What is required:
Pull out the entries word for word, from the very first line through the line that contains "coord(1008,1023)", and leave the pictures out.

##### Provided data

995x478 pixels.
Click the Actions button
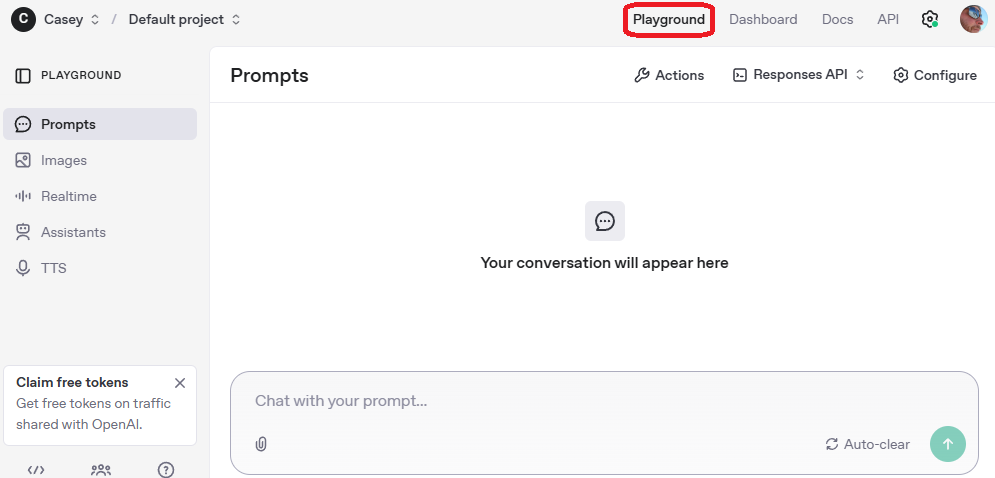(x=669, y=75)
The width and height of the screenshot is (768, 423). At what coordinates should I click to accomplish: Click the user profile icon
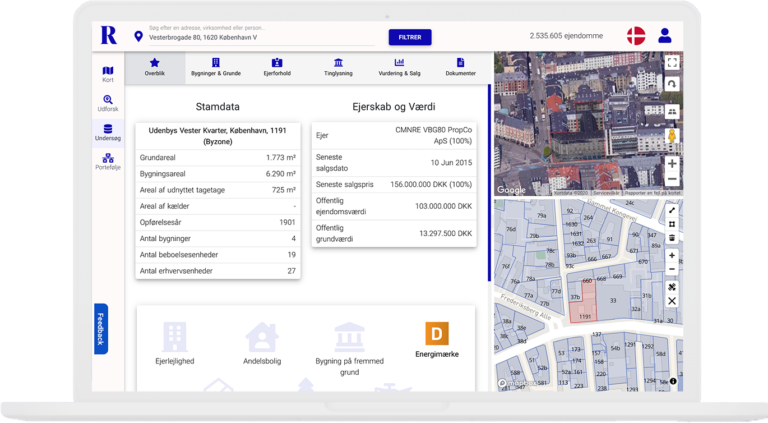point(665,36)
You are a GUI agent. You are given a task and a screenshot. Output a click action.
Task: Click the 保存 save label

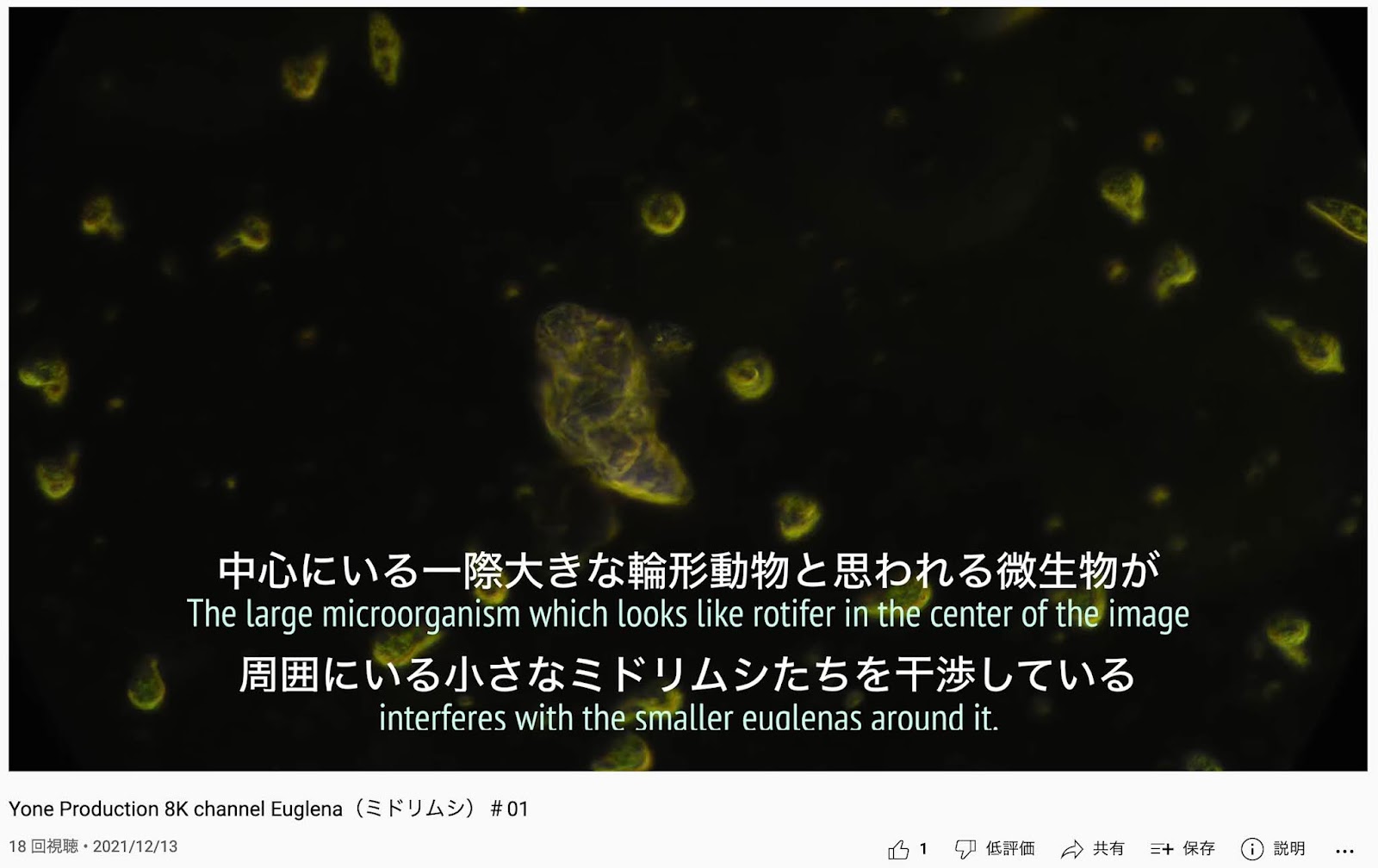(x=1198, y=848)
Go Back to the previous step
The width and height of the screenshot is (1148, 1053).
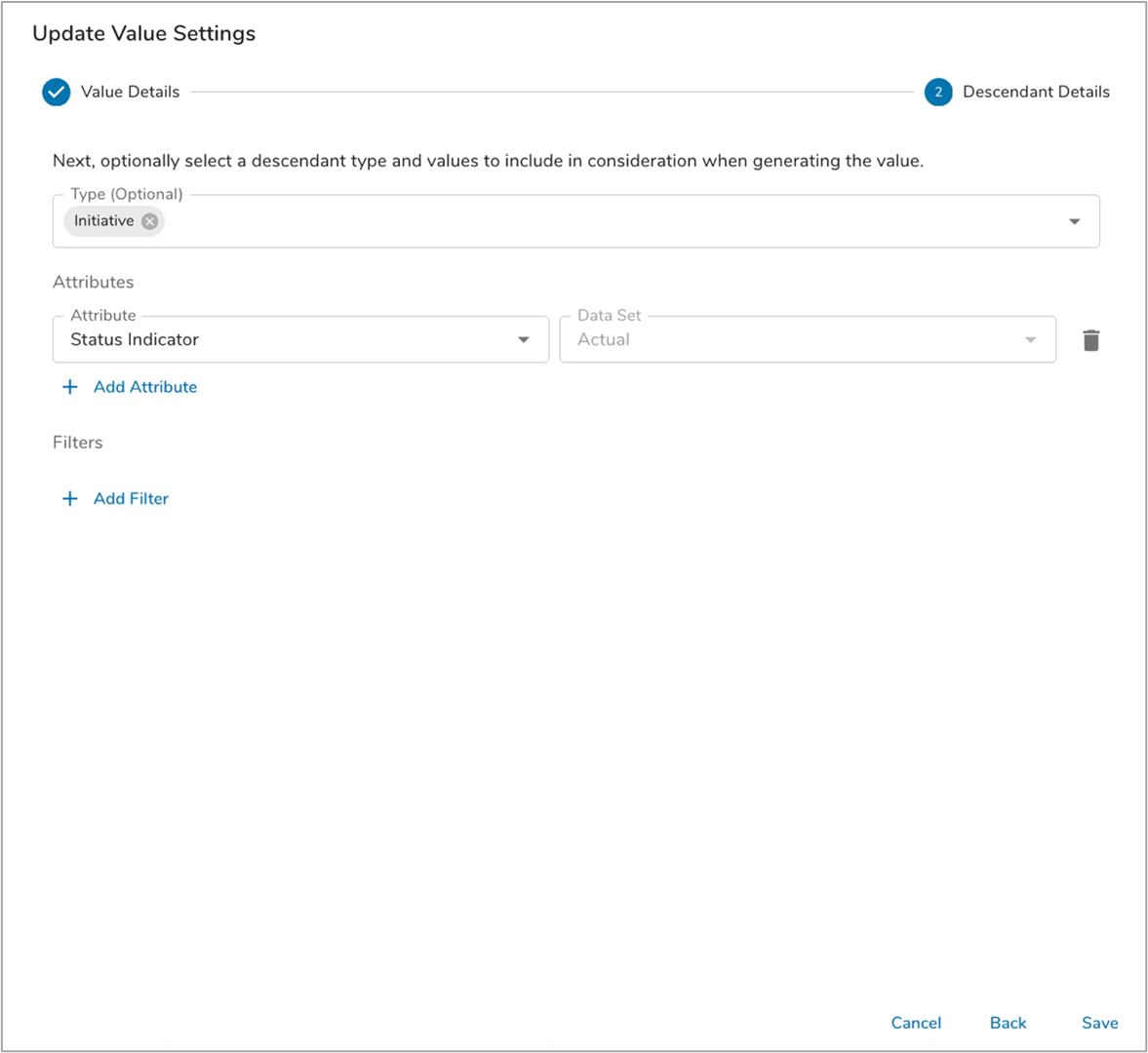coord(1008,1023)
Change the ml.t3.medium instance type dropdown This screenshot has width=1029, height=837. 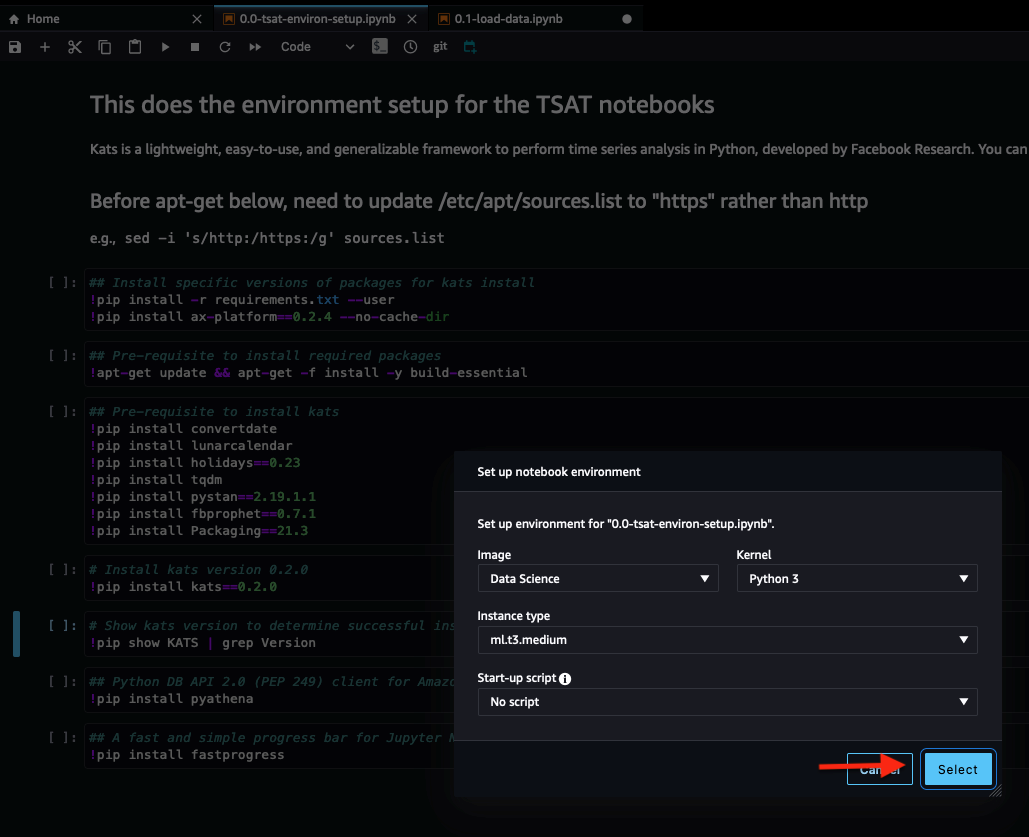coord(727,639)
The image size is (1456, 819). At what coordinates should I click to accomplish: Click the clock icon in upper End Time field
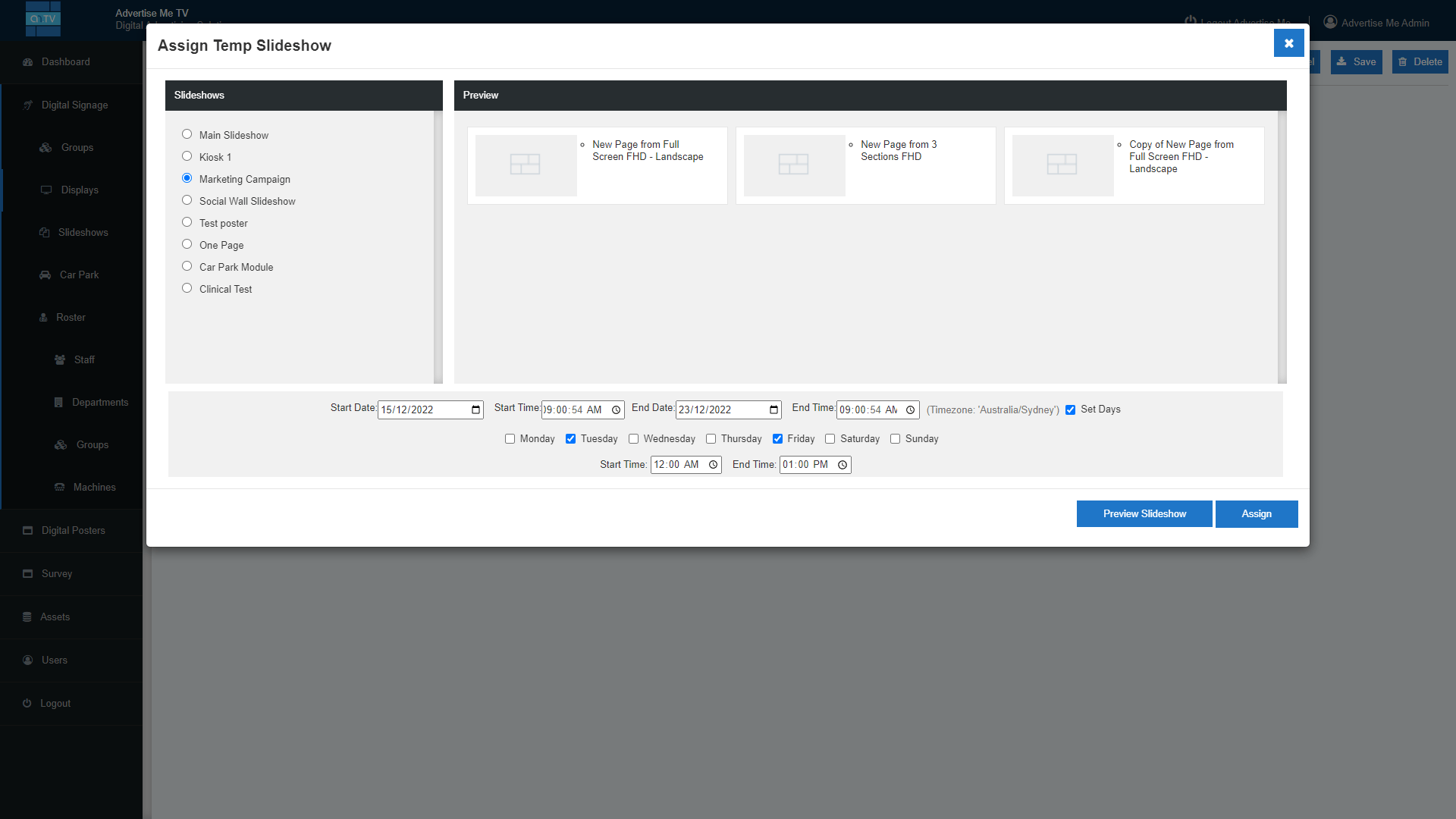click(910, 410)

##########

Completed exercise:
995x478 pixels.
Click the Actions button
(x=669, y=75)
The width and height of the screenshot is (768, 423). At what coordinates should I click to accomplish: Click the user profile icon
point(665,36)
You are a GUI agent. You are given a task and a screenshot. Output a click action.
Task: Click the 保存 save label

(x=1198, y=848)
Go Back to the previous step
The width and height of the screenshot is (1148, 1053).
coord(1008,1023)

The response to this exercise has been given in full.